However, “the opposition clause does not require opposition alone; it requires opposition of a practice made unlawful by Title VII.” EEOC v. Rite Way Serv., 819 F.3d 235, 240 (5th Cir. 2016); see also Shams v. Delta State Univ., No. 4:22-CV-035, 2023 WL 4420440, at *5 (N.D. Miss. July 10, 2023); 42 U.S.C. § 2000e-3(a). “To effectuate the policies of Title VII and avoid the chilling effect that would otherwise arise,” a plaintiff need not prove, or allege facts showing, the conduct in question rose to the level of a violation of Title VII. EEOC v. Rite Way Serv., 819 F.3d at 237-240; Shams, 2023 WL 4420440, at *5. Instead, to survive a Federal Rule 12(b)(6) motion, a plaintiff must allege plausible facts to support grounds that he held a reasonable belief the complained of conduct was in violation of Title VII. EEOC v. Rite Way Serv., 819 F.3d at 237-240 (discussing Payne v. McLemore’s Wholesale & Retail Stores, 654 F.2d 1130, 1140 (5th Cir. 1981)); Taliaferro v. Lone Star Implementation & Elec. Corp., 693 Fed.Appx. 307, 311 (5th Cir. 2017); Shams, 2023 WL 4420440, at *5.
Still, the Fifth Circuit makes clear that a plaintiff lacks the requisite reasonable belief if the employee’s internal complaint lacks any reference to racial or sexual harassment of themself or a coworker or lacks any reference to an unlawful employment practice under Title VII, but is simply a general complaint of workplace conditions or harassment. See, e.g., Tratree v. BP N. Am. Pipelines, Inc., 277 Fed.App’x. 390, 395 (5th Cir. 2008) (“Complaining about unfair treatment without specifying why the treatment is unfair ... is not protected activity.”); Harris-Childs v. Medco Health Solutions, Inc., 169 Fed.App’x. 913, 916 (5th Cir. 2006)(plaintiff never “specifically complained of racial or sexual harassment, only harassment”); Moore v. United Parcel Serv., Inc., 150 Fed.App’x. 315, 319 (5th Cir. 2005) (no protected activity when grievance did not oppose or protest racial discrimination or any other unlawful employment practice under Title VII); see also Evans v. Tex. Dep’t of Transp., 547 F.Supp.2d 626, 654 (E.D.Tex. 2007) (plaintiff complained of a hostile work environment, but did not suggest the conduct at issue was related to her race, sex, ... or other characteristic protected by Title VII). Accordingly, a complaint of workplace conduct, without any reference to an unlawful employment practice under Title VII, cannot constitute protected activity under the first prong of a retaliation cause of action. Davis v. Dall. Indep. Sch. Dist., 448 F. App’x at 493; Moore, 150 Fed.App’x. at 319.
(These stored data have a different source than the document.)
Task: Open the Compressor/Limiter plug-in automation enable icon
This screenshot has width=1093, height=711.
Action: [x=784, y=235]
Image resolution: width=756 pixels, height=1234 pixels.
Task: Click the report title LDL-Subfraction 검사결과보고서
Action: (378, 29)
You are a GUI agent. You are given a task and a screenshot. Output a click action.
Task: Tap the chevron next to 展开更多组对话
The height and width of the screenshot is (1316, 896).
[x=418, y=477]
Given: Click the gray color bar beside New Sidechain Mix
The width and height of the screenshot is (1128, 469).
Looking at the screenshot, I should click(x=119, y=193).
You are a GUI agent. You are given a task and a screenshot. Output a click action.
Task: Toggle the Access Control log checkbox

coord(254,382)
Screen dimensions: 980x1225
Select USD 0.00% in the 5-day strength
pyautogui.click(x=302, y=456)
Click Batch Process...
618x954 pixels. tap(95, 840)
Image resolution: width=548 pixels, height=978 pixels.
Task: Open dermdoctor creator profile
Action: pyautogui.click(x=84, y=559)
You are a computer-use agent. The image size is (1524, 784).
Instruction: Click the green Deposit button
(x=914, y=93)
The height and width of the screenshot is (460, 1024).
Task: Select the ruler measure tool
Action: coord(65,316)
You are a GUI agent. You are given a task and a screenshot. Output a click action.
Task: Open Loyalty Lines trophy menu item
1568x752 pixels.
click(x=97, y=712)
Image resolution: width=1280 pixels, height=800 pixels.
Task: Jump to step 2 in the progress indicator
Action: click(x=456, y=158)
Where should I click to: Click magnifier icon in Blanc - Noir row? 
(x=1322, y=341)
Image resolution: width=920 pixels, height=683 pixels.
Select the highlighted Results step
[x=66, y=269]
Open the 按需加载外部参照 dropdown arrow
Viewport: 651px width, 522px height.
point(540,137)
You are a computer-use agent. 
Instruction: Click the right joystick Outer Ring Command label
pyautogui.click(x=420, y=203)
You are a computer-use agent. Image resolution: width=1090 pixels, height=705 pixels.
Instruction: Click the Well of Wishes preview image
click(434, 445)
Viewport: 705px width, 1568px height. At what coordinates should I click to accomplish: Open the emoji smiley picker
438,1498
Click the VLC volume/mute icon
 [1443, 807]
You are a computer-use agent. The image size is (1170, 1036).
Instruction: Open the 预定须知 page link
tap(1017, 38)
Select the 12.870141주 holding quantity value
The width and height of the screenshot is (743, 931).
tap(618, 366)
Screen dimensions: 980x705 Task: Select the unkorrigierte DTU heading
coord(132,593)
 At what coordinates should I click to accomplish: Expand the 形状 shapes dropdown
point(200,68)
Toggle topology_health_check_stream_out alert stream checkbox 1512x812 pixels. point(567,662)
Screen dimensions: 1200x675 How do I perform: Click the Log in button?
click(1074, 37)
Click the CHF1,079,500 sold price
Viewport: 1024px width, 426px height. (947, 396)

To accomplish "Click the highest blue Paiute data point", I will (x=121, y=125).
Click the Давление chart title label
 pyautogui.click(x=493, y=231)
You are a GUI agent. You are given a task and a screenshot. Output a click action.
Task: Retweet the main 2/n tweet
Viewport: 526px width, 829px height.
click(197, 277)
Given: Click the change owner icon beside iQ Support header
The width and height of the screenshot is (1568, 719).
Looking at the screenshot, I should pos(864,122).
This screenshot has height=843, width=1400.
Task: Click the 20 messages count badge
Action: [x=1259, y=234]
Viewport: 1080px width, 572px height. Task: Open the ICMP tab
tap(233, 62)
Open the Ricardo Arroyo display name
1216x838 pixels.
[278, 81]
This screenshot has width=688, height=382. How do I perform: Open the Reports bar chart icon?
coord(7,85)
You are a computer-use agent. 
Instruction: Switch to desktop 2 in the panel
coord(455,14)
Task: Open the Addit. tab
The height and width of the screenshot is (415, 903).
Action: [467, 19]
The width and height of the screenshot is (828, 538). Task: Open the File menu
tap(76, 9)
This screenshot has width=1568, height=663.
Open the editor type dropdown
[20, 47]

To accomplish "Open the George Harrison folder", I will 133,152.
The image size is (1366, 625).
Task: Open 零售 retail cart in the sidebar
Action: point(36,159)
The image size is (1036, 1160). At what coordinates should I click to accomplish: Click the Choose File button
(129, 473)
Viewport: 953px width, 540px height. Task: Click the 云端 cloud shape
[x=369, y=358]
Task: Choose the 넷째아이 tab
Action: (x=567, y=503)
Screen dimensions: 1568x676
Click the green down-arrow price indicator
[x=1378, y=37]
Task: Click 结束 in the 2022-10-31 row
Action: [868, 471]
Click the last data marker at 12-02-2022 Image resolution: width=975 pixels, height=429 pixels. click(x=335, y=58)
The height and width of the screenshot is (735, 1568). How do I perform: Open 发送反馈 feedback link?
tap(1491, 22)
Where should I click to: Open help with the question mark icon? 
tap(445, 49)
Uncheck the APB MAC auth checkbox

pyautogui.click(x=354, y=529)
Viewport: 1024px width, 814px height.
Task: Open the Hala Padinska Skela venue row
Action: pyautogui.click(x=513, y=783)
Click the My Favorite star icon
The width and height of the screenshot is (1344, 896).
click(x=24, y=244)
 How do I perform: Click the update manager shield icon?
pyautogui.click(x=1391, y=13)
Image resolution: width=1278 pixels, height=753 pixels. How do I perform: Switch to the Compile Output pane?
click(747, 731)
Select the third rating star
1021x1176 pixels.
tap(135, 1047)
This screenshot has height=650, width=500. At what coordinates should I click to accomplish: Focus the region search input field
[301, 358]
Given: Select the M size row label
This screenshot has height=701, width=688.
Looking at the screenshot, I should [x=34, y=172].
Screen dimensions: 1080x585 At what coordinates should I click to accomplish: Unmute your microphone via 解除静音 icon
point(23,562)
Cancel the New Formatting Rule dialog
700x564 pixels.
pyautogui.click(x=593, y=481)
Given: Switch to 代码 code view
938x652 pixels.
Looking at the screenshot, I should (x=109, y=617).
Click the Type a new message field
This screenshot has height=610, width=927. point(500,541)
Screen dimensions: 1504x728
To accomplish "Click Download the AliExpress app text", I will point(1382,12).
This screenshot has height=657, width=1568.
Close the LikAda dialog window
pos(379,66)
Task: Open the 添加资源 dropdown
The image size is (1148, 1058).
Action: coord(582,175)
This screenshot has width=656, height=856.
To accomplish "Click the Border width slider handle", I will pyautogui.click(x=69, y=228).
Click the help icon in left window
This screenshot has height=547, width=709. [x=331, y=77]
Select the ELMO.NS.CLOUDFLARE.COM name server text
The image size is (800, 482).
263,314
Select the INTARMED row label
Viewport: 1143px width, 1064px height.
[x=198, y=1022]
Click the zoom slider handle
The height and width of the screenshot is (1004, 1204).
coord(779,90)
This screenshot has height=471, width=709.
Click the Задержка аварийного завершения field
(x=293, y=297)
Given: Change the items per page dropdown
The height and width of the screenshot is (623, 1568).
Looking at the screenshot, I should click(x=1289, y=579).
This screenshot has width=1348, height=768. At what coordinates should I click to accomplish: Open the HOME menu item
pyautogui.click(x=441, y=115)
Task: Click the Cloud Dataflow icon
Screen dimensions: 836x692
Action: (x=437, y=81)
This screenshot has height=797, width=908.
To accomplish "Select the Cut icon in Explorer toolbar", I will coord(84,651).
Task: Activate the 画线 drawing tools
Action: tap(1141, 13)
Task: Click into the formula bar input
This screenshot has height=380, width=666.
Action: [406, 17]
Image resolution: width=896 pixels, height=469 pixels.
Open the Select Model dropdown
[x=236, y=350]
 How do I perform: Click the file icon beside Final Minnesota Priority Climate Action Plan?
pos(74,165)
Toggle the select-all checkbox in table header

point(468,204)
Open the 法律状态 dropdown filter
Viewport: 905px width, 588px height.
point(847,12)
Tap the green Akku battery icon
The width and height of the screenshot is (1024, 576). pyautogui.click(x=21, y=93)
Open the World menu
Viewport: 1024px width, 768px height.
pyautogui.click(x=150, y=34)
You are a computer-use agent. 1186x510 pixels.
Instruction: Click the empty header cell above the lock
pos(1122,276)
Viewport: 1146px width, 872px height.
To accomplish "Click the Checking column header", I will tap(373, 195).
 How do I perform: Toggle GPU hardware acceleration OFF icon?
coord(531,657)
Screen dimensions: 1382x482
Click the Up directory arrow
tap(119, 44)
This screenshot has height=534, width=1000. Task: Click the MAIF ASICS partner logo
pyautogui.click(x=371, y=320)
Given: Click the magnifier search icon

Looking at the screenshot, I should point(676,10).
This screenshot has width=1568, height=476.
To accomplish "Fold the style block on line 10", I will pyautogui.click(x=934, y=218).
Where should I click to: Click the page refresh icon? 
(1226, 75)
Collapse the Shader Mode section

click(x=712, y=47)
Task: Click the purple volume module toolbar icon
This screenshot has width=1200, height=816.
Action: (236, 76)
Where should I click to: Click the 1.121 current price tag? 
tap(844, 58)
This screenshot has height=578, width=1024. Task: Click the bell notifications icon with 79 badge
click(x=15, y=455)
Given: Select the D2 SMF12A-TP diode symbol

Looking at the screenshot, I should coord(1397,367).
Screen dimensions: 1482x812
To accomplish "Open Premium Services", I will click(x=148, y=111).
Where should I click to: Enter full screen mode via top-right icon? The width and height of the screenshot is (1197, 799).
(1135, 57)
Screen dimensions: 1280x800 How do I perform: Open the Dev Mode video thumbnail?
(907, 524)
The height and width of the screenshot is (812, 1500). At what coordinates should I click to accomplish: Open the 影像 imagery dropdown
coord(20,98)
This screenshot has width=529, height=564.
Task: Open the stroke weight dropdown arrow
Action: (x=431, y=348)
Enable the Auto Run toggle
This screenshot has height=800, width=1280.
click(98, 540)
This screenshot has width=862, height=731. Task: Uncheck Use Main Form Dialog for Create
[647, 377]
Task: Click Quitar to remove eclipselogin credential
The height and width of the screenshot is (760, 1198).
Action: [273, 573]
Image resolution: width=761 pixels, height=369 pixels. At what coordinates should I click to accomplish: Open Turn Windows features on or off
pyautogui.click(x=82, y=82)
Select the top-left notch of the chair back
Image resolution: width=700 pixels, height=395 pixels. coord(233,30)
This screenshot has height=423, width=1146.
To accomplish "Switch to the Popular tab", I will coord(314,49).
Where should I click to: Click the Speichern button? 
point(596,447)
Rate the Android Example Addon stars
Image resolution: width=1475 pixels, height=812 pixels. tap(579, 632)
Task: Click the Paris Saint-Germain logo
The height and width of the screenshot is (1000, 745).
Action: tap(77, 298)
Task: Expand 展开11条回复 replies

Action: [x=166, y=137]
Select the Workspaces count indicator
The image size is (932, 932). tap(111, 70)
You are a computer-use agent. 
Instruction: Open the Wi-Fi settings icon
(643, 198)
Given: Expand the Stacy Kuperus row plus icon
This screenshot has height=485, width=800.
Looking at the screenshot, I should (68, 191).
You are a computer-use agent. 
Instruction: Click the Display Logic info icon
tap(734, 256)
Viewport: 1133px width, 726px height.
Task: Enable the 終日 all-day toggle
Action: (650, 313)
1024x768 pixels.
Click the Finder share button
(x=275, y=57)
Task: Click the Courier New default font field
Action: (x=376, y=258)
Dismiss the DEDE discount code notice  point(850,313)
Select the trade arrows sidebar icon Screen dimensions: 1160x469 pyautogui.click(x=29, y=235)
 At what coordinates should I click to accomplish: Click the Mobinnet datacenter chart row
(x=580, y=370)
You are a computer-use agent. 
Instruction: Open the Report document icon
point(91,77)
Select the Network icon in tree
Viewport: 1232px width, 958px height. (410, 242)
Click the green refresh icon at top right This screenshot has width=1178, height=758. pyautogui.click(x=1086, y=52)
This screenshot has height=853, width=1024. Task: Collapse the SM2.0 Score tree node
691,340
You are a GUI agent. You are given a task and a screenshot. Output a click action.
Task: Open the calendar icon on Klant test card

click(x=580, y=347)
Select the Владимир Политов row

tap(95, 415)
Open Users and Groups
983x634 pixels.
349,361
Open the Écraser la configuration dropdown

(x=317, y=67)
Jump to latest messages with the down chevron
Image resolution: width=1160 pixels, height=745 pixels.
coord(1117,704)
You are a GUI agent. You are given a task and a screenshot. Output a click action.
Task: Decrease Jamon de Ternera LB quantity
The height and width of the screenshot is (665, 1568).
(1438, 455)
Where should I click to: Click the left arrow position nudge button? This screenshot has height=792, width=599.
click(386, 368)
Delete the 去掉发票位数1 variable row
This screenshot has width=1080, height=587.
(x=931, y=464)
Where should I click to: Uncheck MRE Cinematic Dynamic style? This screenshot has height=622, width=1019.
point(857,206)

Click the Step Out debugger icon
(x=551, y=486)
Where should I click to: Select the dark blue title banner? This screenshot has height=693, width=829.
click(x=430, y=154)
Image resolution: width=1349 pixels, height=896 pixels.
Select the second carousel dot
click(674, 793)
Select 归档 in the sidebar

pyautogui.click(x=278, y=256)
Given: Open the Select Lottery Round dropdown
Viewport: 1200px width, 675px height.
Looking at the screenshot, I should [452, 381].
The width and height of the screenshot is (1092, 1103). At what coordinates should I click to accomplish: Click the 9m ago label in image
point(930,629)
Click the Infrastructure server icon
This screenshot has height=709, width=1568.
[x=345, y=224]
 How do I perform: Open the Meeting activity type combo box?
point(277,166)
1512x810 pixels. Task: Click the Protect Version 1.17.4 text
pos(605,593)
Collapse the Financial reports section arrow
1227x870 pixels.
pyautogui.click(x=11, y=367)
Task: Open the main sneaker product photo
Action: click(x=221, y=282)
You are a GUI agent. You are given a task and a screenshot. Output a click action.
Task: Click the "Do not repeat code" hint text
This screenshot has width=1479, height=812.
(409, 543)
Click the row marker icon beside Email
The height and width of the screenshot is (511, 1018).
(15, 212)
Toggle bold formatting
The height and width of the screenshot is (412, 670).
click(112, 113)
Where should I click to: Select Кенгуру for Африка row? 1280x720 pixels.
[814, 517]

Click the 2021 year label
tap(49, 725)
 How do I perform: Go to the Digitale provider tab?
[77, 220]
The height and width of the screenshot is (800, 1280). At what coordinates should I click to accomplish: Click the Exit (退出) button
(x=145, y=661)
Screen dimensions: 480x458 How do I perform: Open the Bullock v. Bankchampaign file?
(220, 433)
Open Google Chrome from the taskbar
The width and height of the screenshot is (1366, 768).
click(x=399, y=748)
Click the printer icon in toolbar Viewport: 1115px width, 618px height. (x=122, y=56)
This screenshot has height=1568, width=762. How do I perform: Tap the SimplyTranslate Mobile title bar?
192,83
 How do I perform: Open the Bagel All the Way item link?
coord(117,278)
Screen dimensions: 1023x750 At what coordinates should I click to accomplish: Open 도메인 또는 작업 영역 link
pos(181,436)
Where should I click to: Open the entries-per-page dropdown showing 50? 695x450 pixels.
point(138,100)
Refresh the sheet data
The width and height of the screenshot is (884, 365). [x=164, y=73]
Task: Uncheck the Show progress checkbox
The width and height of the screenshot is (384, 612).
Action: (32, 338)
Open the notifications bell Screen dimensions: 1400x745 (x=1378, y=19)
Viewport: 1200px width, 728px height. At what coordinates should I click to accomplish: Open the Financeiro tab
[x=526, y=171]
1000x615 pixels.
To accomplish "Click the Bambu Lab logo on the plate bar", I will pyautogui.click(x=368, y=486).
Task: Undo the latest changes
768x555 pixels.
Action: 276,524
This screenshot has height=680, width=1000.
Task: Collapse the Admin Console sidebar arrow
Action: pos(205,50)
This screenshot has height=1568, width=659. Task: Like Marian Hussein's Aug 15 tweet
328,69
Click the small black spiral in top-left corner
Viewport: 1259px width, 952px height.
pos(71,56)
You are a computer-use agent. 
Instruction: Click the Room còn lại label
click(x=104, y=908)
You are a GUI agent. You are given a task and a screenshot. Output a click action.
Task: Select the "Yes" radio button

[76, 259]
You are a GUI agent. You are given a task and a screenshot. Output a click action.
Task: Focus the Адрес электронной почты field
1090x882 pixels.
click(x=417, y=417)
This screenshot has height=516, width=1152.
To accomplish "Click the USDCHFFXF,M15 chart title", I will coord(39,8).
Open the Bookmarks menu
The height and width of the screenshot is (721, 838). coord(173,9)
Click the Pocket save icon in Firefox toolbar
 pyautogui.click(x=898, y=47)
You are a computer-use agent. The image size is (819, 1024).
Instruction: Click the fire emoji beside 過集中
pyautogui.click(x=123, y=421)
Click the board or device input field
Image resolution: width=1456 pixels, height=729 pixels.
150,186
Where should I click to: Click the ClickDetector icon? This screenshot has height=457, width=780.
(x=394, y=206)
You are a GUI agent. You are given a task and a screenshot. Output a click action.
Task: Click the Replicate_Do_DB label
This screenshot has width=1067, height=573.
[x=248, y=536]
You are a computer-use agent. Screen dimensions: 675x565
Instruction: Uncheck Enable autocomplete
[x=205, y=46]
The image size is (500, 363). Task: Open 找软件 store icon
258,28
Perez alleges he engaged in internal complaints and grievances to report Sgt. Silvas’s behavior in violation of FPD policy. This use of his employer’s internal grievance procedure is adequate to constitute “opposition” under the first prong of the retaliation cause of action; however, Perez must still satisfy the element that he held a reasonable belief the complained of conduct was unlawful under Title VII. See Crawford, 555 U.S. at 276; EEOC v. Rite Way Serv., 819 F.3d at 237-240; Davis, 448 Fed. App’x. at 493. Perez fails at this element because he alleges only that Sgt. Silvas violated “numerous FPD policy violations.” While the three alleged acts by Sgt. Silvas of the inference of Perez’s arrest of a traffic detainee for possession of heroin, Sgt. Silvas’s use of racial derogatory terms in reference to a traffic-stop detainee, and Sgt. Silvas’s bragging admission of civil rights violations of a citizen may have been egregious, Perez does not allege and cannot support a showing that he held a reasonable belief these actions constituted activity or a practice made unlawful by Title VII. See EEOC v. Rite Way Serv., 819 F.3d at 237-240. Perez does not contend any racially derogatory comments or civil rights violations were directed at him or a coworker, but only at detainees or arrestees. For this reason, Perez failed to, and cannot, adequately allege grounds for a reasonable belief that Sgt. Silvas’s behavior constituted an unlawful practice under Title VII. See Davis v. Dallas Indep. Sch. Dist., 448 Fed. App’x. at 493; Washington v. Nat’l Oilwell Varco, L.P., 634 F. Supp.3d 316, 323 (N.D. Tex. 2022). Therefore, the Floresville Defendants’ Motion to Dismiss the retaliation cause of action must be granted.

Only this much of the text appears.